Answer (Detailed Solution Below)

Option 2 : For critical damping ie. δ = 1 there are oscillations with dying down amplitudes

Time Domain Specifications Question 1 Detailed Solution

Explanation:

A second-order control system is characterized by a second-order differential equation. It typically consists of two poles and is widely used in engineering applications to model dynamic systems. When a step input is applied to such a system, its response is analyzed in terms of parameters like damping ratio (𝛿), natural frequency (𝜔n), overshoot, settling time, rise time, and oscillations.

Correct Option Analysis:

The correct option is:

Option 2: For critical damping i.e., 𝛿 = 1, there are oscillations with dying down amplitudes.

This statement is FALSE. In a critically damped system (𝛿 = 1), the system does not exhibit oscillations. Instead, it returns to equilibrium as quickly as possible without overshooting or oscillating. A critically damped system is designed to achieve the fastest response time to a step input without oscillations. Therefore, the assertion that there are "oscillations with dying down amplitudes" for 𝛿 = 1 is incorrect.

Additional Information

To further understand the analysis, let’s evaluate the other options:

Option 1: Damping ratio 𝛿 = 0 will give sustained oscillations.

This statement is TRUE. When the damping ratio (𝛿) is zero, the system is undamped, and it will exhibit sustained oscillations. This is because there is no energy dissipation in the system, and the response oscillates indefinitely at the natural frequency (𝜔n).

Option 3: For an overdamped system i.e., 𝛿 > 1, there is no oscillation.

This statement is TRUE. In an overdamped system, the damping ratio (𝛿) is greater than 1. The system response is sluggish, and it approaches equilibrium without oscillations. Overdamping ensures that the system does not overshoot or oscillate, but it takes longer to settle compared to a critically damped system.

Option 4: Settling time is inversely related to the damping ratio.

This statement is TRUE. Settling time, which is the time required for the system to settle within a specific percentage of its final value, is inversely related to the damping ratio for underdamped systems (𝛿 < 1). As the damping ratio increases, the oscillations decrease, and the system settles faster. However, this relationship is not valid for overdamped systems (𝛿 > 1).

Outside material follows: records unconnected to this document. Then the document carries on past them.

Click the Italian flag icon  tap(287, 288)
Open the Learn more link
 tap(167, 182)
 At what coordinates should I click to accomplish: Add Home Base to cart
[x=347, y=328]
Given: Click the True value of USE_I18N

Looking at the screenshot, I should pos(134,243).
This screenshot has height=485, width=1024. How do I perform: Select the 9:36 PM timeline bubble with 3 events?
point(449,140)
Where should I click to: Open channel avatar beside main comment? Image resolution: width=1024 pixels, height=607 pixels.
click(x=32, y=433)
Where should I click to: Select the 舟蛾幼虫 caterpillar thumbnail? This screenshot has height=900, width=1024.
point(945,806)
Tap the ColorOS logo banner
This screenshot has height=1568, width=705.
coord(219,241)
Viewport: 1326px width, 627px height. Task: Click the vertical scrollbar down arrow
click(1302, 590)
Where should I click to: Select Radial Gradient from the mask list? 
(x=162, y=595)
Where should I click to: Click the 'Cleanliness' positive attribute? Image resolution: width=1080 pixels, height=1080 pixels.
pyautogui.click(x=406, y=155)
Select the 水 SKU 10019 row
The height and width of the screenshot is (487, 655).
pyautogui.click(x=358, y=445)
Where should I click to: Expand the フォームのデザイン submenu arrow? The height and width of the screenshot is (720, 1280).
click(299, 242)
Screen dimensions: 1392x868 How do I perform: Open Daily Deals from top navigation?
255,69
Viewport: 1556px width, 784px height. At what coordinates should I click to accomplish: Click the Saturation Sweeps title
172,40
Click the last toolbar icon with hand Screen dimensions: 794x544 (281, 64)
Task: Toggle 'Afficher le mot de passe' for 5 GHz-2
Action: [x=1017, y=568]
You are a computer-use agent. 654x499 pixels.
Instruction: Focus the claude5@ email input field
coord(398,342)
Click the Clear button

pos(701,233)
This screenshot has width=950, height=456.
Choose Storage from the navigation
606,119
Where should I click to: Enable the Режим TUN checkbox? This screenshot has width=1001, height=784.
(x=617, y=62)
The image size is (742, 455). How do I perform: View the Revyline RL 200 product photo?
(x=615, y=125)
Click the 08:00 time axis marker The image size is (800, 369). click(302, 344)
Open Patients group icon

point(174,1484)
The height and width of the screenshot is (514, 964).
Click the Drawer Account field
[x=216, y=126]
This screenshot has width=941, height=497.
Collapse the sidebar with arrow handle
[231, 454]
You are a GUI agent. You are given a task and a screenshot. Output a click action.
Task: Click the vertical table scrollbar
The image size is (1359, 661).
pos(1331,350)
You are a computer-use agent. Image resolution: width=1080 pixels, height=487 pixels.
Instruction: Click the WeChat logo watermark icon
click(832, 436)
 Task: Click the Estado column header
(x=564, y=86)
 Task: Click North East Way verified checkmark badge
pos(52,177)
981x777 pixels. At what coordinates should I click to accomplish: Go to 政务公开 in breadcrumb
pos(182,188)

Time Domain Specifications Question 2:

For a second order system with denominator \(s^{2}+2 \delta w_{n} s+w_{n}^{2} ; w_{n}^{2}>0\) the roots are complex conjugates when

  1. δ ≥ 1
  2. 0 ≤ δ < 1
  3. δ < 0
  4. Roots can be complex conjugates independent of value of δ

Answer (Detailed Solution Below)

Option 2 : 0 ≤ δ < 1

Time Domain Specifications Question 2 Detailed Solution

Concept:

The standard second-order system has the characteristic equation:

\( s^2 + 2\zeta\omega_n s + \omega_n^2 = 0 \)

The roots of this equation determine the nature of the system (overdamped, underdamped, critically damped).

Condition for Complex Conjugate Roots:

Roots are complex conjugates if the discriminant is negative:

\( (2\zeta\omega_n)^2 - 4\omega_n^2 < 0 \Rightarrow \zeta^2 < 1 \)

So, complex roots exist when:

\( 0 \leq \zeta < 1 \)

Such systems are called underdamped systems.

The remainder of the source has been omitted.